What is required: Copy the rows verbatim, the stretch from the line containing "Home (497, 29)" through the end of the rows.

Data for processing:
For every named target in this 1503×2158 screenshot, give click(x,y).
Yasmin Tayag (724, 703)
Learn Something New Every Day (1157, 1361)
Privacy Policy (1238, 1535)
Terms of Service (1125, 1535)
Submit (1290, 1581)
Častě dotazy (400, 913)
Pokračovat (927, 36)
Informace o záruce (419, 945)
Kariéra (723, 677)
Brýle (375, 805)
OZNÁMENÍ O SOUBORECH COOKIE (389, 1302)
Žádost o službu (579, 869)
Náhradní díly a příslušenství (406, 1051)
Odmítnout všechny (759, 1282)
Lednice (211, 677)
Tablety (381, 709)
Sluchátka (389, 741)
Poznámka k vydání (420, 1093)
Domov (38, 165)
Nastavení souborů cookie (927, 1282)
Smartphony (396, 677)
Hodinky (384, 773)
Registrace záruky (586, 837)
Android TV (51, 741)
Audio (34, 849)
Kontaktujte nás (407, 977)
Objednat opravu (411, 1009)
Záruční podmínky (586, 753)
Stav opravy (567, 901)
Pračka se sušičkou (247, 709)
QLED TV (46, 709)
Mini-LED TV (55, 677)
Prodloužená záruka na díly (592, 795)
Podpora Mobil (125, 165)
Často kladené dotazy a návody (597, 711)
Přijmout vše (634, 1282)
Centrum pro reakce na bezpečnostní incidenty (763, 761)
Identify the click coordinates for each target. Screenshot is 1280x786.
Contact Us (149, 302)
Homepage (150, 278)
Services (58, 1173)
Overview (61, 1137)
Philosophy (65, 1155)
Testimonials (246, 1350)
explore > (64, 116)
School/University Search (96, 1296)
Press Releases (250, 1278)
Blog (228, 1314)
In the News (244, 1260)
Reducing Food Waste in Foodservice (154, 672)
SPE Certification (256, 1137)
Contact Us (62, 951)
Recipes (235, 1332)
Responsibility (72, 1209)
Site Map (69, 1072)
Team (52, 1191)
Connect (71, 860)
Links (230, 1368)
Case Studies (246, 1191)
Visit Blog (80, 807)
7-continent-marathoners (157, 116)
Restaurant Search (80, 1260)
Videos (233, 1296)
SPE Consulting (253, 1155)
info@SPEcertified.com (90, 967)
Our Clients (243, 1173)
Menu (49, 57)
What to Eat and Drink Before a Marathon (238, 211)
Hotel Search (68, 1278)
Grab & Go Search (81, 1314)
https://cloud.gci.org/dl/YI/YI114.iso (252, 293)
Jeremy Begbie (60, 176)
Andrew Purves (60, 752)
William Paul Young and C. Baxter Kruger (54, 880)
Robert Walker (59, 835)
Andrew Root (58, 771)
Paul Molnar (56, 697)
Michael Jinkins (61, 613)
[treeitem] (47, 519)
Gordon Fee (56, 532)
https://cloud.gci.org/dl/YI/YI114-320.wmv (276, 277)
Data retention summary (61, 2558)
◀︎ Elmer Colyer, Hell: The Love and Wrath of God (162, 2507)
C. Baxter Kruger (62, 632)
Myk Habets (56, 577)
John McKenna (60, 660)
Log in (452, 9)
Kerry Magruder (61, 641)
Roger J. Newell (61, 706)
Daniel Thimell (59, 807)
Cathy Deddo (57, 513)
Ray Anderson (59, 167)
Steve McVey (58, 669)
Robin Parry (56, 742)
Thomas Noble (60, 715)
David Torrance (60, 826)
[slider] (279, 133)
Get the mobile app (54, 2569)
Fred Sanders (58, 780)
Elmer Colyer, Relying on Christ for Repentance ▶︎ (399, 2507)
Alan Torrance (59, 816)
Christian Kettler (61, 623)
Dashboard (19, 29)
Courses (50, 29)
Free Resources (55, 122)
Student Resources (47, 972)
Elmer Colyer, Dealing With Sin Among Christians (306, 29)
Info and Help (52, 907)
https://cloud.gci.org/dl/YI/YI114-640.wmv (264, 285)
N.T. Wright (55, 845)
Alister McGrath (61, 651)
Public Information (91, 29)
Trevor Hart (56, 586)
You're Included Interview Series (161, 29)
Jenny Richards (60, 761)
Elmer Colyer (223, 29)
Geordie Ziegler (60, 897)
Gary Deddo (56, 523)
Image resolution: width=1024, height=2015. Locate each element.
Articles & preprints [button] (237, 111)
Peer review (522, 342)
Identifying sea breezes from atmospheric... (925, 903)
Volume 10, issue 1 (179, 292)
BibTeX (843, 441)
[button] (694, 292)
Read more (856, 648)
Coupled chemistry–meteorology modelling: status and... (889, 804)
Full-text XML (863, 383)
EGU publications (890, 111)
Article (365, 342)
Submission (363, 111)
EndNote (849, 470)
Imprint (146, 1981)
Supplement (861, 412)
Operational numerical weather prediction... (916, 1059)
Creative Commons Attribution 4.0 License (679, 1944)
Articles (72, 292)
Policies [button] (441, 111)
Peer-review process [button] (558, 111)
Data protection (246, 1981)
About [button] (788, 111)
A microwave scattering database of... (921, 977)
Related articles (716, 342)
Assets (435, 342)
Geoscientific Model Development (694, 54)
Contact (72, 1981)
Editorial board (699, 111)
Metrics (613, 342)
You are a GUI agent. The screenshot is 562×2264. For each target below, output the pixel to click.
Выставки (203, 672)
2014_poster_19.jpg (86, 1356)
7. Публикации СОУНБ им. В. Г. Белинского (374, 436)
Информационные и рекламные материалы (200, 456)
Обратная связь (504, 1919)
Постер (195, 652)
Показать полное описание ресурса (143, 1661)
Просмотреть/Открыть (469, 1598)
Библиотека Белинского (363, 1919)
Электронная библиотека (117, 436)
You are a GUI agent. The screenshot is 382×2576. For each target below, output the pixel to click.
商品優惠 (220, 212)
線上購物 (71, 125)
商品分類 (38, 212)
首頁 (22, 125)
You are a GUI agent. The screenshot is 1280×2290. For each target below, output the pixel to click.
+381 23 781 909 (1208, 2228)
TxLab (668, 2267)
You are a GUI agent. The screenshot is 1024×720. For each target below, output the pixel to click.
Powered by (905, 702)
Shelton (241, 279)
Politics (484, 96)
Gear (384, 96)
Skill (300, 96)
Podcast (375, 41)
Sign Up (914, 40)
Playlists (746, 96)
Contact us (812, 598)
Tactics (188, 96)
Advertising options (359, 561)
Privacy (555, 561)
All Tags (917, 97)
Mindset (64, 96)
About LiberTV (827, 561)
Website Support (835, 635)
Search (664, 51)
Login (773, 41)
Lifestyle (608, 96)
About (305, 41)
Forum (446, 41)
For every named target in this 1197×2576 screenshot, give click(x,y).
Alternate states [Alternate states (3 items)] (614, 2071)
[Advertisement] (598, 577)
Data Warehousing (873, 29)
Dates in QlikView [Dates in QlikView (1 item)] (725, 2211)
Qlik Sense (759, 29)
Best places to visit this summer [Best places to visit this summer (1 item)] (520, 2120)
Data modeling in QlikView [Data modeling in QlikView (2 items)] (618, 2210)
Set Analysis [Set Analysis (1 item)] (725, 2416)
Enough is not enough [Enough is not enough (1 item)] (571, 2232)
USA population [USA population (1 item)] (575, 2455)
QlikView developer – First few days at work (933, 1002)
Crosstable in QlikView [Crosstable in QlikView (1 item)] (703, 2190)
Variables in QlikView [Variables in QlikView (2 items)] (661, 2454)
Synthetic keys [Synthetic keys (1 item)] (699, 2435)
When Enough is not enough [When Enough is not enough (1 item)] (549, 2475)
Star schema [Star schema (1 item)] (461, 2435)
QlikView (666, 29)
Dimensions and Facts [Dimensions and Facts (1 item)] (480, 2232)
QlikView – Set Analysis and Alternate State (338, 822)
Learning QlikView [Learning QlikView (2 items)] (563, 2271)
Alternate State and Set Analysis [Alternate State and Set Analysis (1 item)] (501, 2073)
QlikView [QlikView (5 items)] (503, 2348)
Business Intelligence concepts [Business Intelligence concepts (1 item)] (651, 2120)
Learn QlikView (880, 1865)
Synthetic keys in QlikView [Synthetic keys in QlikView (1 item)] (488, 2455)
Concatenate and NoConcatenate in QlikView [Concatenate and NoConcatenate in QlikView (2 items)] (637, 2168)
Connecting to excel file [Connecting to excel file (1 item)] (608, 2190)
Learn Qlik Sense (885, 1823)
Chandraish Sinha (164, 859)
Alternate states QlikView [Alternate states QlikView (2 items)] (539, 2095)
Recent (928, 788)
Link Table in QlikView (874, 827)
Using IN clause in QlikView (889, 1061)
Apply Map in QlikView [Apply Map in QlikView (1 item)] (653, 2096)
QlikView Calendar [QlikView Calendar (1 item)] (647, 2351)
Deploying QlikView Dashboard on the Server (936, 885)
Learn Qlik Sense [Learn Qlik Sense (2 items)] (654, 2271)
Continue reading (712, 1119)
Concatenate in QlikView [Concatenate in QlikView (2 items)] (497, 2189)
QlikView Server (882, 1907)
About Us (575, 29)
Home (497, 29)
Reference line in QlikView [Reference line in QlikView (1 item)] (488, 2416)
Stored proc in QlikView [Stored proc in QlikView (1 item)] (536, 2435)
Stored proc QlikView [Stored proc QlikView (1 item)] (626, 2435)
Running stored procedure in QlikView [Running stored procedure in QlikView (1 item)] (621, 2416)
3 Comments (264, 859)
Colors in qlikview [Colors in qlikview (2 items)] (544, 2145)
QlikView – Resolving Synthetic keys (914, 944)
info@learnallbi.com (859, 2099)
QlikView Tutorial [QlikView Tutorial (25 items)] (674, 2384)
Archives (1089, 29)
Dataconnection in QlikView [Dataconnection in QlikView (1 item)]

Full answer:
Home (497, 29)
Reference line in QlikView [Reference line in QlikView (1 item)] (488, 2416)
Stored proc in QlikView [Stored proc in QlikView (1 item)] (536, 2435)
Stored proc QlikView [Stored proc QlikView (1 item)] (626, 2435)
Running stored procedure in QlikView [Running stored procedure in QlikView (1 item)] (621, 2416)
3 Comments (264, 859)
Colors in qlikview [Colors in qlikview (2 items)] (544, 2145)
QlikView – Resolving Synthetic keys (914, 944)
info@learnallbi.com (859, 2099)
QlikView Tutorial [QlikView Tutorial (25 items)] (674, 2384)
Archives (1089, 29)
Dataconnection in QlikView [Dataconnection in QlikView (1 item)]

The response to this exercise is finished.